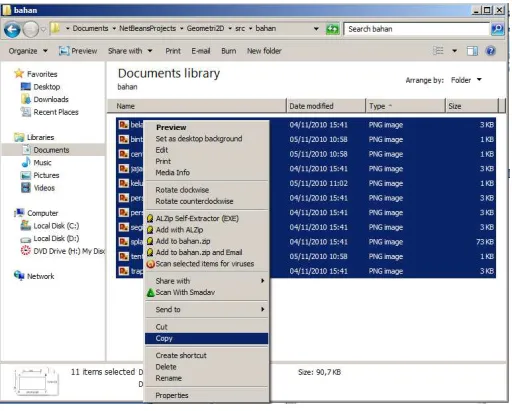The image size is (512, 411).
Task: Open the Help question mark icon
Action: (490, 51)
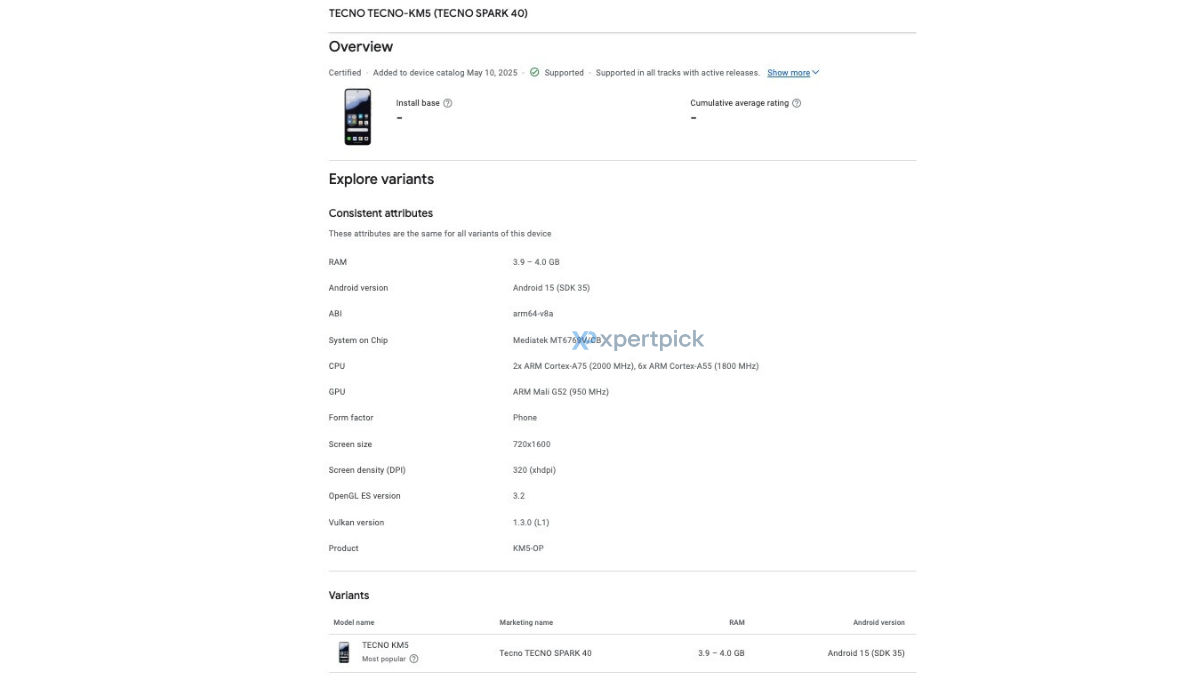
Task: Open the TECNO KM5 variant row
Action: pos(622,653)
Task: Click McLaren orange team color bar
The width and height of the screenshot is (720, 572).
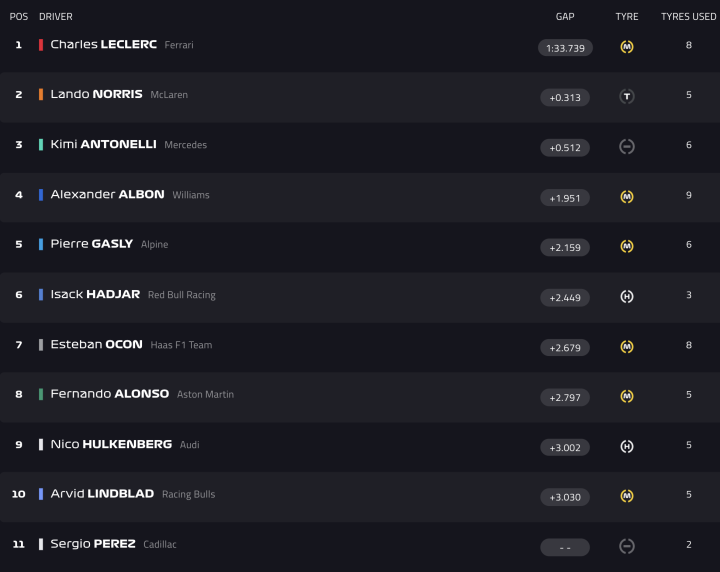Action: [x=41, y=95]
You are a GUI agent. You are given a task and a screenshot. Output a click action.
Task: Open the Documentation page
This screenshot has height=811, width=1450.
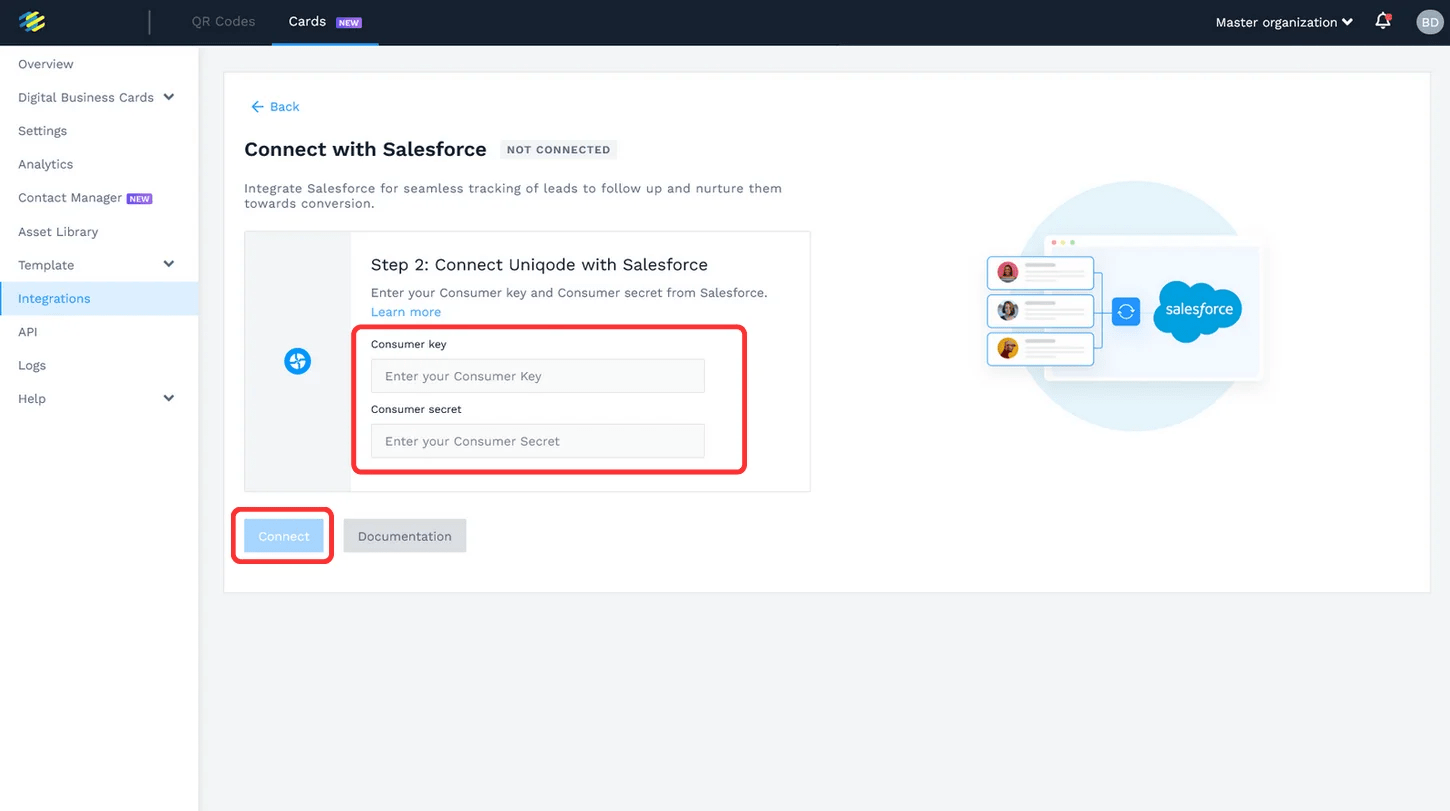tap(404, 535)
######
▶ _TASK ITEM_: Only the lines from the one containing "Task: Click McLaren orange team color bar" through the last line of the data above, both included, belong in the reply, each restated exactly and without pictures.

▶ _RESULT_:
Task: Click McLaren orange team color bar
The width and height of the screenshot is (720, 572).
Action: [x=41, y=95]
You are a GUI agent. You are given a task and a screenshot. Output a click action.
Task: Open the Documentation page
This screenshot has height=811, width=1450.
tap(404, 535)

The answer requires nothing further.